* [Document extract]
-- Opening Marker --

Earthworms roped into making quantum dots
Mark Green at King's College London got earthworms to manufacture cadmium telluride quantum dots.
Ordinary earthworms are proving to be a sophisticated chemistry lab: they can put together substances with unusual light-emitting properties. It is the first time organisms other than fungi and bacteria have been seen to do this.
Green knew that placing thiols - sulphur-containing groups of atoms - on water-soluble cadmium telluride dots made them more luminescent. When he learned that earthworms produce thiols that bind to metal atoms, he wondered whether worm-made quantum dots were a possibility.
Green got together with colleagues studying how earthworms process cadmium in contaminated soil that they eat. The team exposed the worms to cadmium chloride and sodium tellurite, and found that they moved the metals to their chloragogen cells - their equivalent of the liver.
After 11 days, the researchers removed the chloragogen cells, put them in water and exposed the mixture to a UV lamp. They found that it glowed green. To Green, that characteristic behaviour meant only one thing: "It said to me it was cadmium telluride quantum dots," he says. Observations with an electron microscope showed that he was right (Nature Nanotechnology, doi.org/j4c). What's more, the dots were able to light up cancer cells in an imaging experiment.

-- Closing Marker --

* [Information provided]

-- Opening Marker --

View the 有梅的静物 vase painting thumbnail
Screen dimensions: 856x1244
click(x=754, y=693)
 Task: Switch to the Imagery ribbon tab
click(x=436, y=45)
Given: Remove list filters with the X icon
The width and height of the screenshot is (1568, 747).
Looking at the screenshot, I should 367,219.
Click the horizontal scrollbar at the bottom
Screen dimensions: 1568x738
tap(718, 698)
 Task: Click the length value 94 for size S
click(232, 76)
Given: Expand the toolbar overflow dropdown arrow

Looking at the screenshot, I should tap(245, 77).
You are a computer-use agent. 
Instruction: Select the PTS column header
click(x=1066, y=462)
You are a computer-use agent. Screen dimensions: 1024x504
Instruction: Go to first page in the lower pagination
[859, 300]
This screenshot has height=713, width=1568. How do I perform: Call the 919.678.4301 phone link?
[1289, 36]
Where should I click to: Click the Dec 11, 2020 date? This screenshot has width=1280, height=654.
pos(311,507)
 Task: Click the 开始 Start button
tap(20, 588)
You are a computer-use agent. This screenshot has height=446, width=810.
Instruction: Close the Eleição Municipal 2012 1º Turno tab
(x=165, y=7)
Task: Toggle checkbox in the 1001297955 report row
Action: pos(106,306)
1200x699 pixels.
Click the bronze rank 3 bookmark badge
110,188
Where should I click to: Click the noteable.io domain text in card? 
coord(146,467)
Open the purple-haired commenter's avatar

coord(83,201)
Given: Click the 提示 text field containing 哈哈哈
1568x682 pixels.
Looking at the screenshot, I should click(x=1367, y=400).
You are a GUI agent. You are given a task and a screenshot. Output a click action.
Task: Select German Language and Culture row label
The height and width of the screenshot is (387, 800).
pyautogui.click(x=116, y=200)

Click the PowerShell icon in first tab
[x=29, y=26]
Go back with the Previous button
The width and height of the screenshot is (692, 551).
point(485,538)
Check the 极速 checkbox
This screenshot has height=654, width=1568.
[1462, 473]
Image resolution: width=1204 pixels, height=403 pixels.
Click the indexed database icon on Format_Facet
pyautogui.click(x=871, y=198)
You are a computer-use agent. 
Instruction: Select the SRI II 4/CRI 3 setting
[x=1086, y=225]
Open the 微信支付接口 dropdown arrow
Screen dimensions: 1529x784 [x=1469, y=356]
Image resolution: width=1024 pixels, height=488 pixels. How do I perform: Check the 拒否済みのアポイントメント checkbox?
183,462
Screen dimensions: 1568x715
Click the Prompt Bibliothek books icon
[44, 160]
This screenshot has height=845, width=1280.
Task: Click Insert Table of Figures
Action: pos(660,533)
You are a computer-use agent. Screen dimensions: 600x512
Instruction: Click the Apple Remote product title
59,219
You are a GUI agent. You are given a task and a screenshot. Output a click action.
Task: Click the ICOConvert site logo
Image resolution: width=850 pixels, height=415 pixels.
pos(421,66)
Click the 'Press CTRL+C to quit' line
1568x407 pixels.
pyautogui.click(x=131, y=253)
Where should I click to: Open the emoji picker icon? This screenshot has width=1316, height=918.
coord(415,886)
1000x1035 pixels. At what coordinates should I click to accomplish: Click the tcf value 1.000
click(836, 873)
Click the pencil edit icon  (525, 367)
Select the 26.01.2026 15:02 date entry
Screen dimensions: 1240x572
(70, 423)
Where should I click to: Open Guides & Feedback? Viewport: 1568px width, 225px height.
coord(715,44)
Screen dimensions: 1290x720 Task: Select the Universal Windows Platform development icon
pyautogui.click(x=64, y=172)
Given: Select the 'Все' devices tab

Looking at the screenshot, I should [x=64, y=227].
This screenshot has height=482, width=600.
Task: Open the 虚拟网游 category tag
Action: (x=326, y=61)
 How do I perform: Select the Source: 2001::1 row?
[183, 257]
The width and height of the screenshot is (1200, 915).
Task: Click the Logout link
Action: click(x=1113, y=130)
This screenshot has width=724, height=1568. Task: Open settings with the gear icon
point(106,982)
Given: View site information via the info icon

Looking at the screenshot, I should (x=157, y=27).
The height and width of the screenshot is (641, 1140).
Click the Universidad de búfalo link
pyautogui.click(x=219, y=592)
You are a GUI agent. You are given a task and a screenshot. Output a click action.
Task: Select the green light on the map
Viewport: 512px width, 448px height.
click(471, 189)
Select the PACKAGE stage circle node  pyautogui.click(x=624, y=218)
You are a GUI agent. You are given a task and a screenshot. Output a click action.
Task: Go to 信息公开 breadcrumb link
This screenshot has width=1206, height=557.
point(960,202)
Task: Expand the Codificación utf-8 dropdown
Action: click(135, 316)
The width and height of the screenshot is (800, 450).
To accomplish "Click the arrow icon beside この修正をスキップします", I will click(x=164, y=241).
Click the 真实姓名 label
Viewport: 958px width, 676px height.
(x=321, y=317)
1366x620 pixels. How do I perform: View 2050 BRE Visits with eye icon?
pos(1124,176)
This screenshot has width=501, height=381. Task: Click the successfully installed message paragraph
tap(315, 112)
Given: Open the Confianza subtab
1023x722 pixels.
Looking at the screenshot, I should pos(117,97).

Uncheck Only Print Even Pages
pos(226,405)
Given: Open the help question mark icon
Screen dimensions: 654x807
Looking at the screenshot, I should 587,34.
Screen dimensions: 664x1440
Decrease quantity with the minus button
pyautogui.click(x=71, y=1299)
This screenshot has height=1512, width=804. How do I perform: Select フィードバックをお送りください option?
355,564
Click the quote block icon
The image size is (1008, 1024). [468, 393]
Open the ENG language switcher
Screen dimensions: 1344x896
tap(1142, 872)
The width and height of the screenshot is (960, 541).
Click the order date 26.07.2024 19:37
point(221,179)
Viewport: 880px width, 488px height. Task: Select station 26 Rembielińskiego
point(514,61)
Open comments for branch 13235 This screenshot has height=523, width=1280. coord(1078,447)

-- Closing Marker --

* [Assigned task] Write out the full earthworm quantum dots article from above, word for word, with nothing changed.

* [Written response]
Earthworms roped into making quantum dots
Mark Green at King's College London got earthworms to manufacture cadmium telluride quantum dots.
Ordinary earthworms are proving to be a sophisticated chemistry lab: they can put together substances with unusual light-emitting properties. It is the first time organisms other than fungi and bacteria have been seen to do this.
Green knew that placing thiols - sulphur-containing groups of atoms - on water-soluble cadmium telluride dots made them more luminescent. When he learned that earthworms produce thiols that bind to metal atoms, he wondered whether worm-made quantum dots were a possibility.
Green got together with colleagues studying how earthworms process cadmium in contaminated soil that they eat. The team exposed the worms to cadmium chloride and sodium tellurite, and found that they moved the metals to their chloragogen cells - their equivalent of the liver.
After 11 days, the researchers removed the chloragogen cells, put them in water and exposed the mixture to a UV lamp. They found that it glowed green. To Green, that characteristic behaviour meant only one thing: "It said to me it was cadmium telluride quantum dots," he says. Observations with an electron microscope showed that he was right (Nature Nanotechnology, doi.org/j4c). What's more, the dots were able to light up cancer cells in an imaging experiment.